Showroom: Made Natural 

Designer Alice Tacheny's furniture features clean lines and a focus on materials. Image courtesy Alice Tacheny Design.“I’m inspired by the materials themselves,” says Bay Area–furniture designer Alice Tacheny, who launched her own collection last year at ICFF and will be having an opening at Erica Tanov Marin at the Marin Country Mart later this week. Her work—pared-down, clean-lined chairs, tables, case pieces, even a bed, along with new home accessories—are primarily crafted of American walnut and rift white oak. Brass appears, too, “because it’s soft and easy to work with,” she says. “It pairs well with other materials I use and, no matter what finish it has, it patinas nicely. It bears the imprint of the people who use it.” 

“I’ve also been using poured concrete more,” she says (her line now includes the Headlands range of concrete-and-brass boxes). “I started using it this year and experimenting it with it more. I was inspired by postindustrial buildings with poured concrete walls—the imprint of the molds was transposed on concrete itself. I’ve loved working with it, because it’s so versatile.

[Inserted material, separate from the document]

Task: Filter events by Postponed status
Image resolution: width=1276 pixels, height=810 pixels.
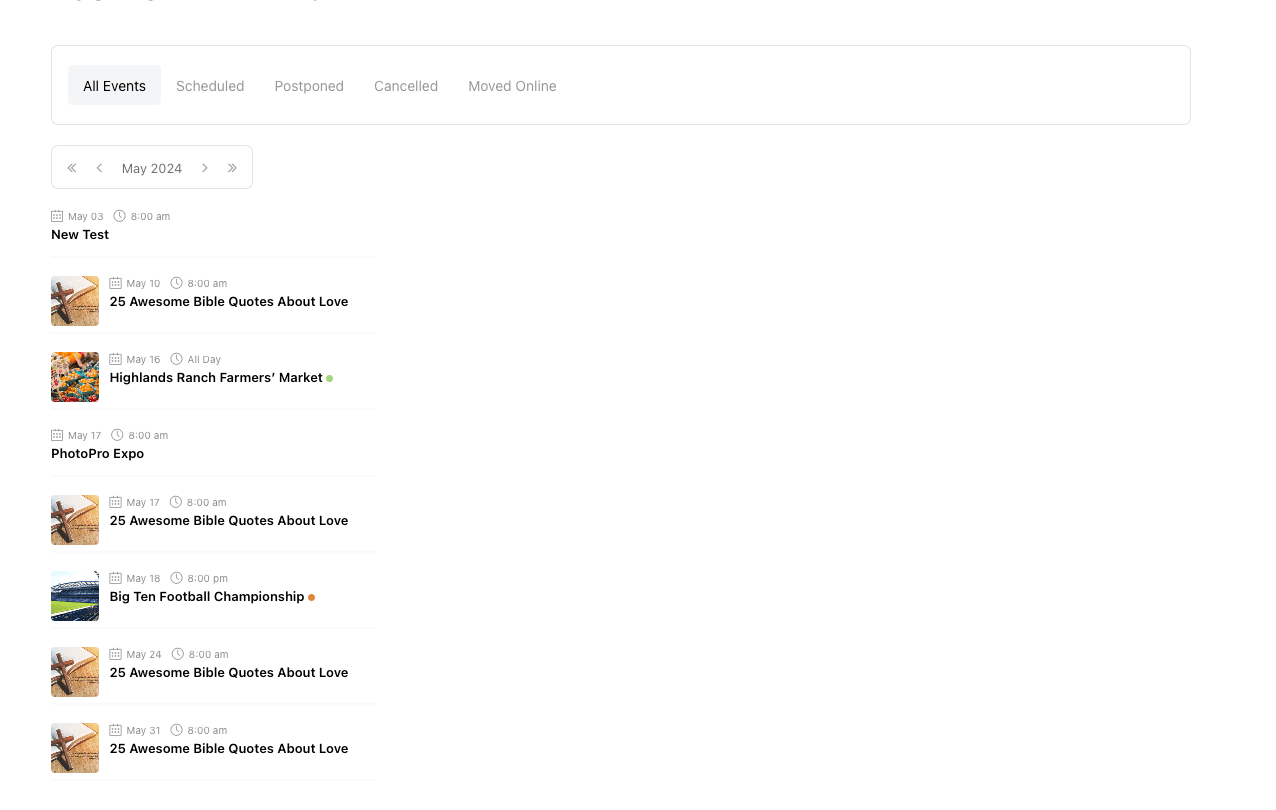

It’s the small details that set Tacheny’s work apart. The Hide bed, described by Tacheny as “simple and feminine” features unexpected angles in the form of a back rail that flair out—“It’s a way to cradle the user a little bit,” she explains. Instead of being screwed to the faces, the handles and pulls on the Tilde credenza and dresser are set to intersect the wood. On the Platte occasional tables a similar idea is at play: the brass legs intersect with the wood and stand out just a bit, adding a subtle layer of dimensionality to the pieces.

Bet on seeing Tacheny expand her line in the coming years and months to lighting. She’s hinting that she may turn her attention there.